We can all agree that innovation has become a ubiquitous term across industries and geographies
Be that as it may, with the proliferation of breakthrough innovation occurring at a greater clip than at any other time in history, why has the healthcare experience remained largely unchanged over the past decade? Innovation has permeated virtually every facet of the consumer landscape, evolving experiences in retail, fashion, CPG and consumer electronics, with companies like the FAANGs (Facebook, Amazon, Apple, Netflix and Google) completely re-imaging the way people do business across their respective ecosystems. Even within financial services, a sector mired in legacy systems, entrenched employees, calcified ideals and excessive regulation, innovation has still found a way to thrive; catalysed by a throng of aggressive upstarts, who have challenged the authoritative and long-established players and market forces.
Just think of all the financial experiences that are unfolding around us at this very moment: now people can apply for loans online and get approval in seconds. They can securely send money in real-time or utilise blockchain for car loans, insurance and even deposits. They can invest in startups or leverage robo advisors to consistently track or beat the S&P, FTSE, DAX and CAC. All of this would have been unheard of just a few short years ago. Yet in healthcare, breakthrough innovations like these are few and far between. Many doctors still use paper records. The wait to see good doctors is typically long and adherence remains stagnant, even though the technology to evolve these persistent issues has improved by leaps and bounds. At this point, the tide has risen and the only boat remaining behind is that of healthcare.

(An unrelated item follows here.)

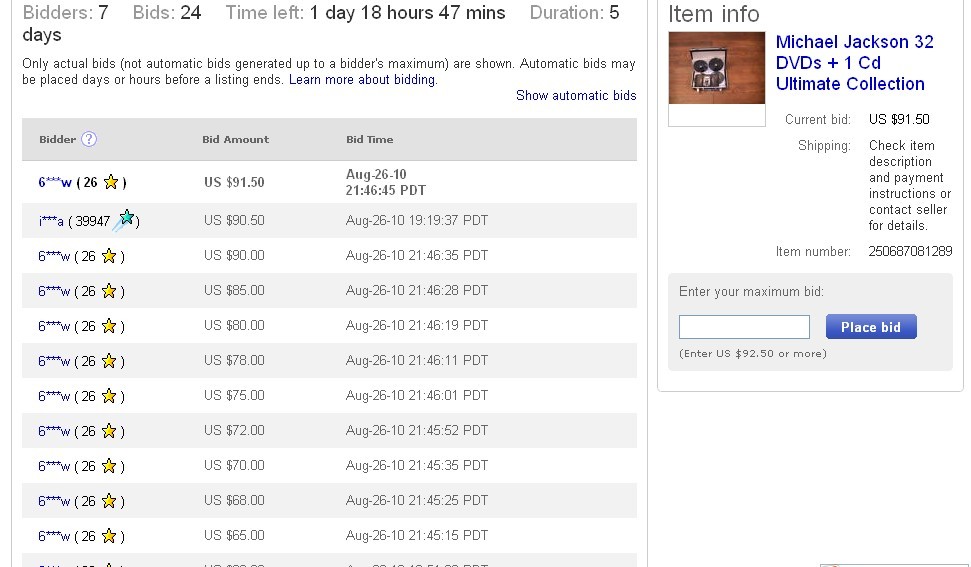Image resolution: width=971 pixels, height=567 pixels.
Task: Click yellow star in the US $91.50 row
Action: pyautogui.click(x=111, y=182)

Having facilitated many patient and HCP surveys and interviews, the collective frustration of these audiences is even further pronounced in instances where patients are navigating from customer-centric experiences, like those orchestrated by Amazon or Spotify, to run-of-the-mill healthcare experiences. Things like ratings and reviews, recommendations, the ability to easily share content with friends and family members, all feel light years ahead of the clunky healthcare experiences.
For the longest time, Pharma has pointed to tight regulation and has used that as an excuse, sort of like an absolution from the responsibility to champion innovative patient and HCP experiences. Presuming this argument still holds up as the precipice of a new year closes in, how has financial services, which was consistently ranked as one of the least innovative sectors by publications such as Forbes, now made the transition to one of the most innovative sectors?
The responsibility to innovate should not be taken lightly. In the case of financial services, startups may have played a significant role in how rapidly the space was disrupted, but once that happened, to the credit of the larger institutions, old, calcified processes were eschewed for newer more agile ones; new talent, resources, governance and technology were sought out. Change agents from other verticals were introduced and indoctrinated to catalyse innovation. Enhanced experiences and change management ensued. The pace of change was not only impressive, but also the depth and breadth of that change. From the top down and bottom up, behemoth financial institutions were completely retooled to operate more flexibly, more agilely and with a renewed focus on how each and every stakeholder experienced the brand.
That time is NOW for healthcare, and Pharma must take the reins by accelerating the pace of change and employing an innovations-focused mindset. The most encouraging consideration might be that much of the technology needed to foster and galvanise this change already exists. From virtual reality, AR and 360 degree video, to natural language processing, marketing automation, programmatic endemic and dynamic feedback loops; many of these breakthrough innovations have been discussed in much greater detail at Frontiers Health. In fact, Gerry Chille and I have had dissected customer experience in the context of innovation; unpacking problems that have been explicitly laid out and identified by top healthcare stakeholders. Our goal has been to address some of the most significant concerns of these patients, caregivers, HCPs and Payers, all examined through the lens of innovation.
Imagine how dismayed a patient/consumer must be every time he or she navigates from a customer-centric experience to a healthcare experience, either on or offline? Greater parity between these experiences must be found to truly usher in innovation in healthcare. Whether that means innovating the in-office experience and point-of-care, enhancing the way people search for health information and treatment, or extending care beyond the doctor’s office to create connected ecosystems of support.